On May 22, you can be a king.

It’s a good thing I was born straight, because I’d never have had the courage to come out. Despite all my liberal beliefs and belief in Ireland’s progress, personally, I’d be a coward. I’d be one of those middle-aged men who just lived alone, and mumbled something about “being very busy with work” when people make inquiries about one’s love life. One of those fellas who never met the right girl, God love him.

But I’m not, although, as one friend pointed out, I might as well be. I am middle-aged and live alone, but that, I had to point out, is because I’m an arsehole, and being an arsehole, unlike being gay, is a lifestyle choice.

So for me, it’s not a personal thing. But it is for so many. It literally is their life. On Saturday the 23rd, as the votes are counted, for thousands of people in the country it is their actual happiness. The turnout in Dun Laoghaire or Donegal, interesting nuggets to political anoraks like me, will actually decide whether they are in tears on Saturday night. This is their life we’re talking about.

Both Ursula Halligan and Noel Whelan alluded, in pieces this week, to people praying for a Yes. Now, I’ve never prayed for a political result. All those referendums, even when I ran myself, I never prayed for a result, and I do pray in my private life. I pray for loved ones, for help solving problems, but I’ve never prayed for a political reason because it just seemed sordid.
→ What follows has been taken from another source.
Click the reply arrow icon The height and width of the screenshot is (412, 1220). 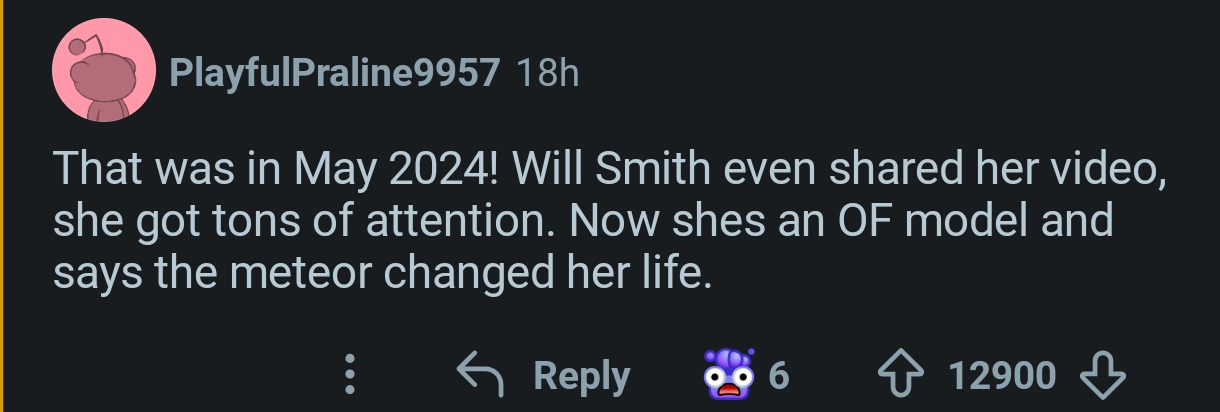coord(479,374)
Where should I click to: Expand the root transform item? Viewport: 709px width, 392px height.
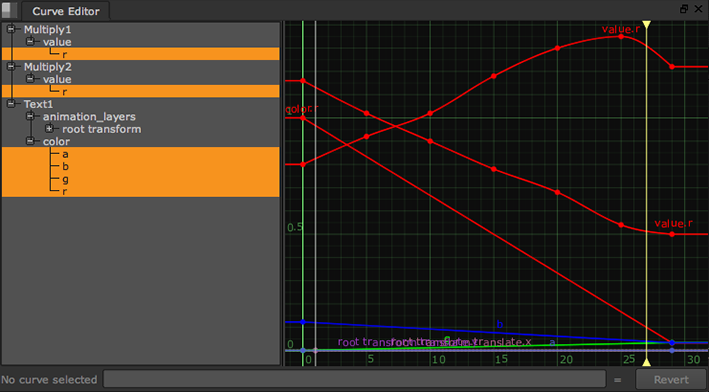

Yet I can’t help but be seriously moved by the fact that there are people praying for a Yes not as a theoretical win or political statement but because it will allow happiness into their personal lives. Because it will allow them yes, to marry, but also to know that a majority of their friends, relatives, work colleagues went into a polling booth and said Yes, my friend is as entitled to be happy too.

Of course, there are people praying for a No vote, but they’re praying in an abstract way, against a concept they regard as morally wrong. I doubt many of them are actually praying to actively block the personal happiness of a specific individual. Or, if they are, then the God they are praying to isn’t the same one I pray to. Indeed, if they genuinely believe that their God will smile down with pleasure and satisfaction at the brokenheartedness of actual individual people if there is a No vote, is it possible they’re accidentally praying in the wrong direction? To The Other Fella? But I digress.
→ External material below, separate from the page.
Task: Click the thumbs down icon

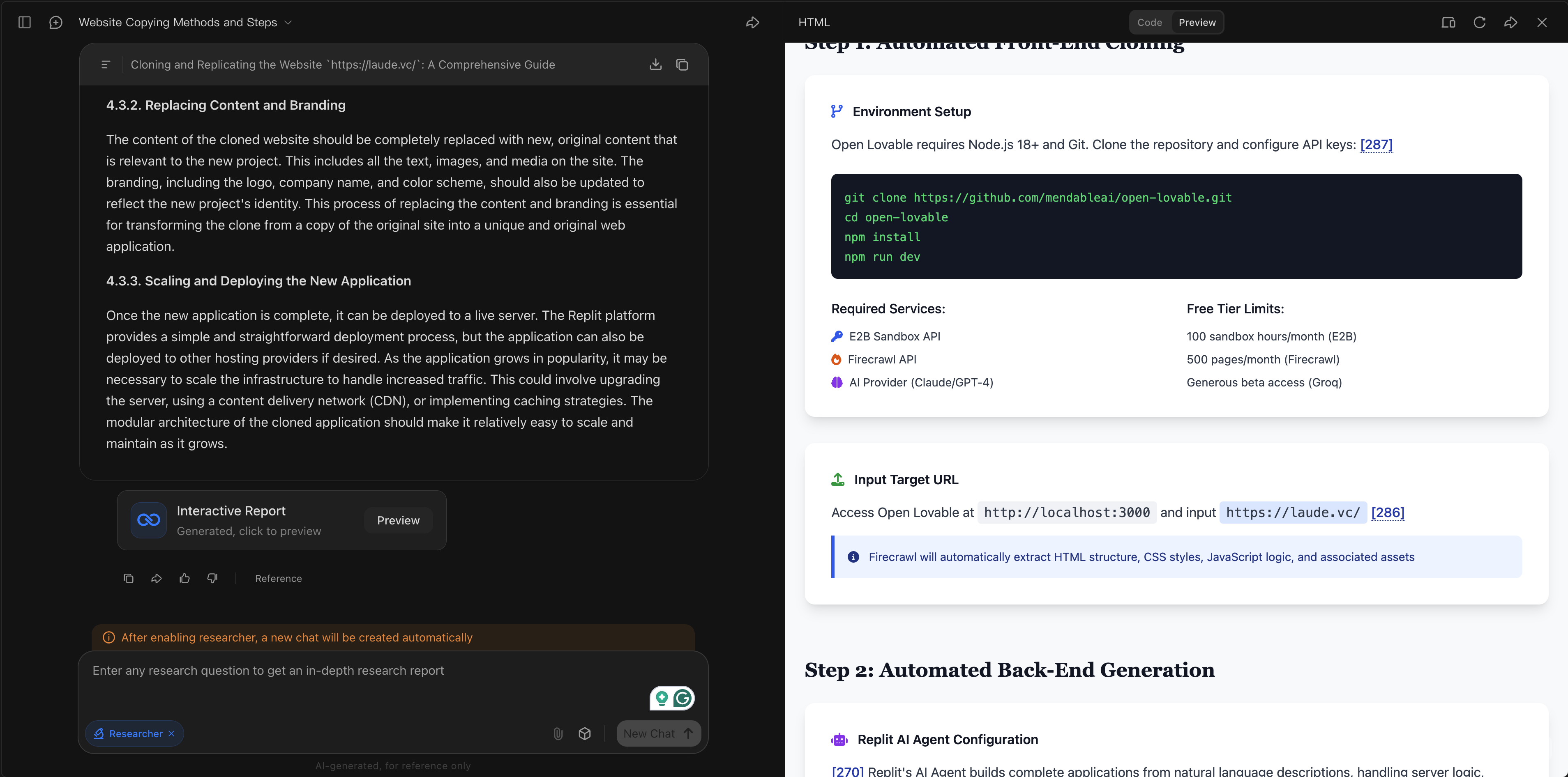Action: pos(212,578)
It comes down to this. On May 22, you have the power of a king or a governor standing over a death warrant or a pardon. It’s your choice. The box you mark will decide whether, say, an old gay man who hid in the unhappy shadows his whole life can suddenly, for the first time in his life, feel part of us all, or you can tell him to get back in the shadows. You have that power. This referendum will be one of the most selfless things many of us will ever do because it’s in secret and it will cost us nothing. You won’t even have to justify your decision. The power to bestow happiness is in your pencil, and you have to choose to give that happiness, or for some other reason decide that someone else will be denied it and that is your will they be denied it. The happiness or the heartbreak we see on Saturday night will be our decision, our specific personal choice as individual voters. You will put a smile on a face, or tears in an eye. No one else.

This isn’t North Korea or Saudi Arabia. This is Ireland and on May 22 every one of us over 18 is The King with his quill hovering over the parchment. It’s your call.